Un dispositif en attente de réforme
Onze ans après son lancement, l’IPE reste un mécanisme fragile. Régime obligatoire de protection des salariés du privé, il joue son rôle de filet social mais continue à assurer le strict minimum. La loi-cadre sur la protection sociale prévoit pourtant sa généralisation en 2025 à toute personne exerçant un emploi stable, avec un assouplissement des conditions d’accès et un élargissement de la base des bénéficiaires. Mais la réforme, jugée urgente depuis des années, n’est toujours pas enclenchée.
Les limites de l’IPE dans sa conception initiale avaient été identifiées dès ses premières années de mise en œuvre. Dans un avis rendu fin 2021, le Conseil économique, social et environnemental (CESE) avait pointé trois faiblesses majeures.
Il s’agit des critères d’éligibilité trop restrictifs, entraînant de nombreux rejets de dossiers faute de jours déclarés suffisants, des prestations insuffisantes, calculées sur la base du SMIG et peu adaptées au niveau de vie de plusieurs catégories et un financement fragile et inéquitable, ne tenant pas compte de la pérennité des ressources ni de l’équité entre professions.
Vers un système à deux régimes
Le CESE avait recommandé une réforme systémique et progressive, comprenant deux régimes complémentaires: un régime assurantiel couvrant salariés et non-salariés, et un régime d’assistance pour les plus vulnérables, le tout arrimé à un dispositif actif d’aide au retour à l’emploi.

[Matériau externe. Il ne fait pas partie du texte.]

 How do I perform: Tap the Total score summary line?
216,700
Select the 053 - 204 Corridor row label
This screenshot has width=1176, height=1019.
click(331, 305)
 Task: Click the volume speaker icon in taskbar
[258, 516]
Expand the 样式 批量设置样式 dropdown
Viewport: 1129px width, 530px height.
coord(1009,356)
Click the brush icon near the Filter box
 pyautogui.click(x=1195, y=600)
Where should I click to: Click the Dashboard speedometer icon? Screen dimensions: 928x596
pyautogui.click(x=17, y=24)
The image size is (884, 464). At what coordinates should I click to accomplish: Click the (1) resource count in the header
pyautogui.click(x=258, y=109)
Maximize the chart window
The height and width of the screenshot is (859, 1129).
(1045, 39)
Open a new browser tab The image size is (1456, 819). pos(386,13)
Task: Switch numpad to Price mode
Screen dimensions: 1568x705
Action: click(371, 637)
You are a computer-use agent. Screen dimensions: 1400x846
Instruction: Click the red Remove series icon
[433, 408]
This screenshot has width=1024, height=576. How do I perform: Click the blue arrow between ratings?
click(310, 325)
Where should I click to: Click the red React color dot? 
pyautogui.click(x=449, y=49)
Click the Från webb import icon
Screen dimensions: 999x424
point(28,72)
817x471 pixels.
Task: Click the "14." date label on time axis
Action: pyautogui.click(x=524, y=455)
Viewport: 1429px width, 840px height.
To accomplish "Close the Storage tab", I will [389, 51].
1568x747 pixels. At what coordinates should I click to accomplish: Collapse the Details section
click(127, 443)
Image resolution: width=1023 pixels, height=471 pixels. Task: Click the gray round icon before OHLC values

Alors que les chiffres révèlent une progression constante du recours à l’IPE, la question de sa soutenabilité financière à moyen terme devient centrale. Le dispositif joue son rôle d’amortisseur social mais son efficacité est limitée sans réforme en profondeur.
Les pouvoirs publics sont face à un double défi: préserver un niveau adéquat de protection sociale pour les salariés licenciés, tout en renforçant les politiques de création d’emplois stables pour réduire le recours à ce mécanisme.